◆ **HOW TO COMPLETE THIS TASK**: Only one stretch of lines is wanted: the line with "At what coordinates" through the final line of the material. Restate it word for word, minus pictures.

◆ **INPUT FOR THIS TASK**:
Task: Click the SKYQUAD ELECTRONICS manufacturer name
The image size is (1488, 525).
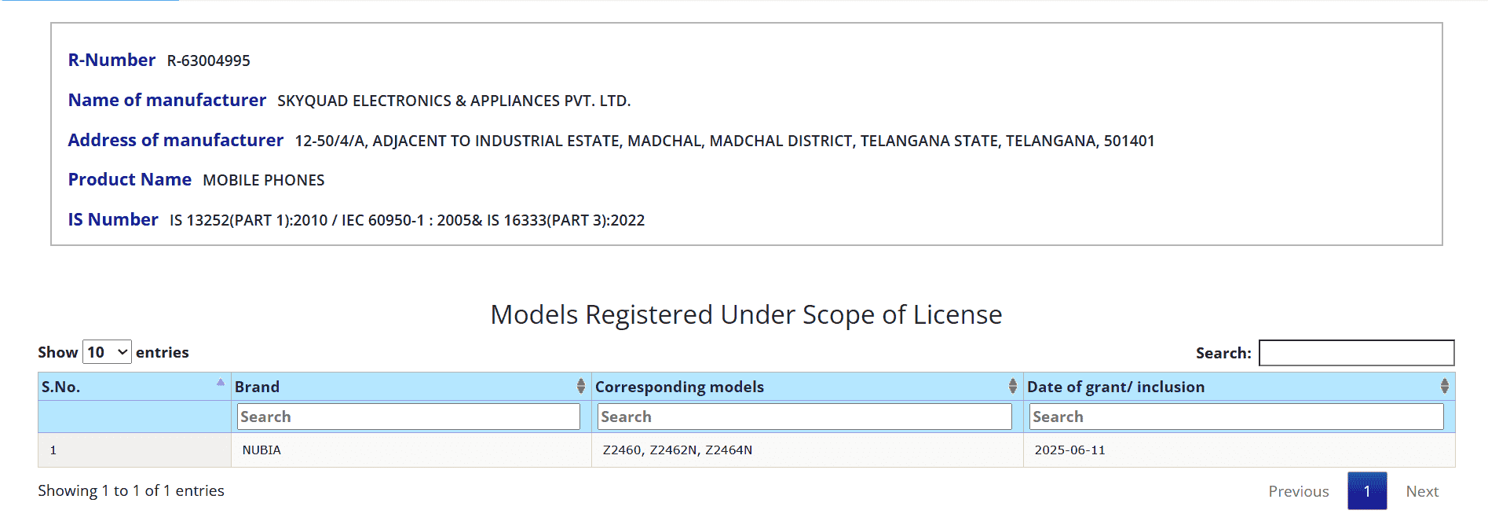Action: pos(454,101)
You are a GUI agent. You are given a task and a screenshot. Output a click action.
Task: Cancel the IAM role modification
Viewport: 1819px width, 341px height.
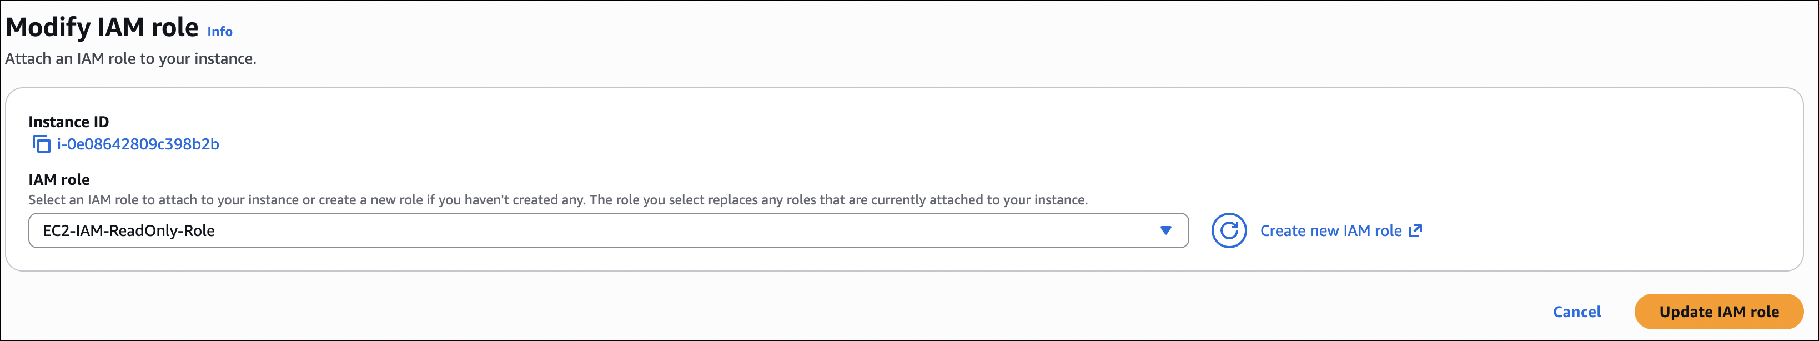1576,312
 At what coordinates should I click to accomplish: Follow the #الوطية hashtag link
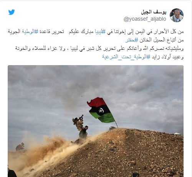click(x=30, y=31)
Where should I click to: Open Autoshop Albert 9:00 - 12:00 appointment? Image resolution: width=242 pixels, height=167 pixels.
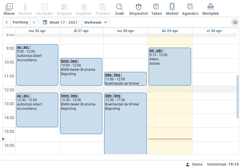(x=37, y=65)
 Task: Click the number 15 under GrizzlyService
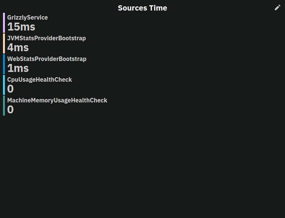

◆ **YOUR SOLUTION**:
 At what coordinates should I click to accomplish: Follow the #الوطية hashtag link
click(x=30, y=31)
Where should I click to: Open Autoshop Albert 9:00 - 12:00 appointment? Image resolution: width=242 pixels, height=167 pixels.
(x=37, y=65)
 Task: Click the number 15 under GrizzlyService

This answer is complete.